**YOUR TASK**
Return all the lines below, exactly as they read.

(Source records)
***

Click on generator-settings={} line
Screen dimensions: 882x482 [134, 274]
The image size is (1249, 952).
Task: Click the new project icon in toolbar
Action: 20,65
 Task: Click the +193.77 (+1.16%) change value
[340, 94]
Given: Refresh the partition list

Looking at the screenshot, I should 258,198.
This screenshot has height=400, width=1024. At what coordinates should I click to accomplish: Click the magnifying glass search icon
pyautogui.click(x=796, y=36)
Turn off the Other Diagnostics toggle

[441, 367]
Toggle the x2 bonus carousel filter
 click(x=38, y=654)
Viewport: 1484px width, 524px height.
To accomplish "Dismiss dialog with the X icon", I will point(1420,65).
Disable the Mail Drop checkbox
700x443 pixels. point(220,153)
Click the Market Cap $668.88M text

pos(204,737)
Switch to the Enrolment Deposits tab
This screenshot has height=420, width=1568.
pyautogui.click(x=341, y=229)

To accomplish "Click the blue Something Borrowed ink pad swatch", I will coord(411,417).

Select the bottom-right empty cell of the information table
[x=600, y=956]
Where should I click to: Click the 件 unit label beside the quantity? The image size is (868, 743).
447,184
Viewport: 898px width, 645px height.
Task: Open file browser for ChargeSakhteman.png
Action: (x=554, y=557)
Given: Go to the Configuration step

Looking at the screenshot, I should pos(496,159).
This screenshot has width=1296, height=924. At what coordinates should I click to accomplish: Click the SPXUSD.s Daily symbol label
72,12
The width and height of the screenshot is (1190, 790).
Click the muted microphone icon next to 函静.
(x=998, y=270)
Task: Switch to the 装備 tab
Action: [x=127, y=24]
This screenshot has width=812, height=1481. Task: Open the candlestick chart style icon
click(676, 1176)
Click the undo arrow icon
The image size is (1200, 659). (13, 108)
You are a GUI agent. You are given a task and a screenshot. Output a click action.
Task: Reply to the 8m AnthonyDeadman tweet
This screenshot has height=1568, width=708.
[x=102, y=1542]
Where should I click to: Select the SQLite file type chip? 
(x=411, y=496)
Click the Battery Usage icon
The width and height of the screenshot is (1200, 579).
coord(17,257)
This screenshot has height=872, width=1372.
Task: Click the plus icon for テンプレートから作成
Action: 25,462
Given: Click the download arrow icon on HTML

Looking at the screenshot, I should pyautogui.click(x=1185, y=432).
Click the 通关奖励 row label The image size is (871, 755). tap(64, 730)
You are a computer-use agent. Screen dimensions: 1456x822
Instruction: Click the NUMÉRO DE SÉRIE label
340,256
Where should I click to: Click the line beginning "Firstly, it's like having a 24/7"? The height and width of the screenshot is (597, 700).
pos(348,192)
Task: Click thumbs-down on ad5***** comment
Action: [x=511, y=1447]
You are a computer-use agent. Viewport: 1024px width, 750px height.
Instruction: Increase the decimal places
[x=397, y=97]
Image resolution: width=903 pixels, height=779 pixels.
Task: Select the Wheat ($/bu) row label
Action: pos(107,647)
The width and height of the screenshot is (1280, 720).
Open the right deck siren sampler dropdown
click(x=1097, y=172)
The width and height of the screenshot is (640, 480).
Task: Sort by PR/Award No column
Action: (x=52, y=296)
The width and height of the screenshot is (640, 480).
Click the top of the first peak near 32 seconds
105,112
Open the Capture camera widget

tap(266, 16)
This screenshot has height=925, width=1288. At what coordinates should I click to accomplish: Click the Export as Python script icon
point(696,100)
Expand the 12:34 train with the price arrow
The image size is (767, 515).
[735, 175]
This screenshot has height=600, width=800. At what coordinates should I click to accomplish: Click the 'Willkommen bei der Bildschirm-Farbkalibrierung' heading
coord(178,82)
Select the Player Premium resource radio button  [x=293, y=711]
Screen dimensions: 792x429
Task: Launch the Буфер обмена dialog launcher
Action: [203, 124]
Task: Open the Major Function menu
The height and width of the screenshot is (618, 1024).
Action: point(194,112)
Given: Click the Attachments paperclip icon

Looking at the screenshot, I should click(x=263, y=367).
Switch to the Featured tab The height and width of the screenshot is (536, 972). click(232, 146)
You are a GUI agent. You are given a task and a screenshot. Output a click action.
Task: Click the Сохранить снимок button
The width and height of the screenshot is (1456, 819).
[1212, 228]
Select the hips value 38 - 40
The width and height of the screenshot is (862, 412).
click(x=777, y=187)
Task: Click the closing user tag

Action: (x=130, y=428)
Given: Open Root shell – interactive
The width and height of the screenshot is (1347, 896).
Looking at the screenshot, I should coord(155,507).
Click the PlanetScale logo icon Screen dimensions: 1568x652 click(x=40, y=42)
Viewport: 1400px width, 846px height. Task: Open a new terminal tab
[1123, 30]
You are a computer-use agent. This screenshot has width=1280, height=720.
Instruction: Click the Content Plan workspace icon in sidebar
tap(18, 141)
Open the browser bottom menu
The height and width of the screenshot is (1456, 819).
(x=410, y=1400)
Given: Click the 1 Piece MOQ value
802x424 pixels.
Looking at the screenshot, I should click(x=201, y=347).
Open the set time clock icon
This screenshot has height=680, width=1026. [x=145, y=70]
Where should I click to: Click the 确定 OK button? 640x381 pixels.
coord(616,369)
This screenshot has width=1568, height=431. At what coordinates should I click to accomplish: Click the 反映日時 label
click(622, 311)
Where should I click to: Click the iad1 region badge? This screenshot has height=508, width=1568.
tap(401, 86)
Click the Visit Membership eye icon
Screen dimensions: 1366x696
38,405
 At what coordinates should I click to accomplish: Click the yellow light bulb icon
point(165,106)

***

**FINISHED EXERCISE**
Click on generator-settings={} line
Screen dimensions: 882x482 [134, 274]
The image size is (1249, 952).
Task: Click the new project icon in toolbar
Action: 20,65
 Task: Click the +193.77 (+1.16%) change value
[340, 94]
Given: Refresh the partition list

Looking at the screenshot, I should 258,198.
This screenshot has height=400, width=1024. At what coordinates should I click to accomplish: Click the magnifying glass search icon
pyautogui.click(x=796, y=36)
Turn off the Other Diagnostics toggle

[441, 367]
Toggle the x2 bonus carousel filter
 click(x=38, y=654)
Viewport: 1484px width, 524px height.
To accomplish "Dismiss dialog with the X icon", I will point(1420,65).
Disable the Mail Drop checkbox
700x443 pixels. point(220,153)
Click the Market Cap $668.88M text

pos(204,737)
Switch to the Enrolment Deposits tab
This screenshot has height=420, width=1568.
pyautogui.click(x=341, y=229)

To accomplish "Click the blue Something Borrowed ink pad swatch", I will coord(411,417).

Select the bottom-right empty cell of the information table
[x=600, y=956]
Where should I click to: Click the 件 unit label beside the quantity? The image size is (868, 743).
447,184
Viewport: 898px width, 645px height.
Task: Open file browser for ChargeSakhteman.png
Action: (x=554, y=557)
Given: Go to the Configuration step

Looking at the screenshot, I should pos(496,159).
This screenshot has width=1296, height=924. At what coordinates should I click to accomplish: Click the SPXUSD.s Daily symbol label
72,12
The width and height of the screenshot is (1190, 790).
Click the muted microphone icon next to 函静.
(x=998, y=270)
Task: Switch to the 装備 tab
Action: [x=127, y=24]
This screenshot has width=812, height=1481. Task: Open the candlestick chart style icon
click(676, 1176)
Click the undo arrow icon
The image size is (1200, 659). (13, 108)
You are a GUI agent. You are given a task and a screenshot. Output a click action.
Task: Reply to the 8m AnthonyDeadman tweet
This screenshot has height=1568, width=708.
[x=102, y=1542]
Where should I click to: Select the SQLite file type chip? 
(x=411, y=496)
Click the Battery Usage icon
The width and height of the screenshot is (1200, 579).
coord(17,257)
This screenshot has height=872, width=1372.
Task: Click the plus icon for テンプレートから作成
Action: 25,462
Given: Click the download arrow icon on HTML

Looking at the screenshot, I should pyautogui.click(x=1185, y=432).
Click the 通关奖励 row label The image size is (871, 755). tap(64, 730)
You are a computer-use agent. Screen dimensions: 1456x822
Instruction: Click the NUMÉRO DE SÉRIE label
340,256
Where should I click to: Click the line beginning "Firstly, it's like having a 24/7"? The height and width of the screenshot is (597, 700).
pos(348,192)
Task: Click thumbs-down on ad5***** comment
Action: [x=511, y=1447]
You are a computer-use agent. Viewport: 1024px width, 750px height.
Instruction: Increase the decimal places
[x=397, y=97]
Image resolution: width=903 pixels, height=779 pixels.
Task: Select the Wheat ($/bu) row label
Action: pos(107,647)
The width and height of the screenshot is (1280, 720).
Open the right deck siren sampler dropdown
click(x=1097, y=172)
The width and height of the screenshot is (640, 480).
Task: Sort by PR/Award No column
Action: (x=52, y=296)
The width and height of the screenshot is (640, 480).
Click the top of the first peak near 32 seconds
105,112
Open the Capture camera widget

tap(266, 16)
This screenshot has height=925, width=1288. At what coordinates should I click to accomplish: Click the Export as Python script icon
point(696,100)
Expand the 12:34 train with the price arrow
The image size is (767, 515).
[735, 175]
This screenshot has height=600, width=800. At what coordinates should I click to accomplish: Click the 'Willkommen bei der Bildschirm-Farbkalibrierung' heading
coord(178,82)
Select the Player Premium resource radio button  [x=293, y=711]
Screen dimensions: 792x429
Task: Launch the Буфер обмена dialog launcher
Action: [203, 124]
Task: Open the Major Function menu
The height and width of the screenshot is (618, 1024).
Action: point(194,112)
Given: Click the Attachments paperclip icon

Looking at the screenshot, I should click(x=263, y=367).
Switch to the Featured tab The height and width of the screenshot is (536, 972). click(232, 146)
You are a GUI agent. You are given a task and a screenshot. Output a click action.
Task: Click the Сохранить снимок button
The width and height of the screenshot is (1456, 819).
[1212, 228]
Select the hips value 38 - 40
The width and height of the screenshot is (862, 412).
click(x=777, y=187)
Task: Click the closing user tag

Action: (x=130, y=428)
Given: Open Root shell – interactive
The width and height of the screenshot is (1347, 896).
Looking at the screenshot, I should coord(155,507).
Click the PlanetScale logo icon Screen dimensions: 1568x652 click(x=40, y=42)
Viewport: 1400px width, 846px height. Task: Open a new terminal tab
[1123, 30]
You are a computer-use agent. This screenshot has width=1280, height=720.
Instruction: Click the Content Plan workspace icon in sidebar
tap(18, 141)
Open the browser bottom menu
The height and width of the screenshot is (1456, 819).
(x=410, y=1400)
Given: Click the 1 Piece MOQ value
802x424 pixels.
Looking at the screenshot, I should click(x=201, y=347).
Open the set time clock icon
This screenshot has height=680, width=1026. [x=145, y=70]
Where should I click to: Click the 确定 OK button? 640x381 pixels.
coord(616,369)
This screenshot has width=1568, height=431. At what coordinates should I click to accomplish: Click the 反映日時 label
click(622, 311)
Where should I click to: Click the iad1 region badge? This screenshot has height=508, width=1568.
tap(401, 86)
Click the Visit Membership eye icon
Screen dimensions: 1366x696
38,405
 At what coordinates should I click to accomplish: Click the yellow light bulb icon
point(165,106)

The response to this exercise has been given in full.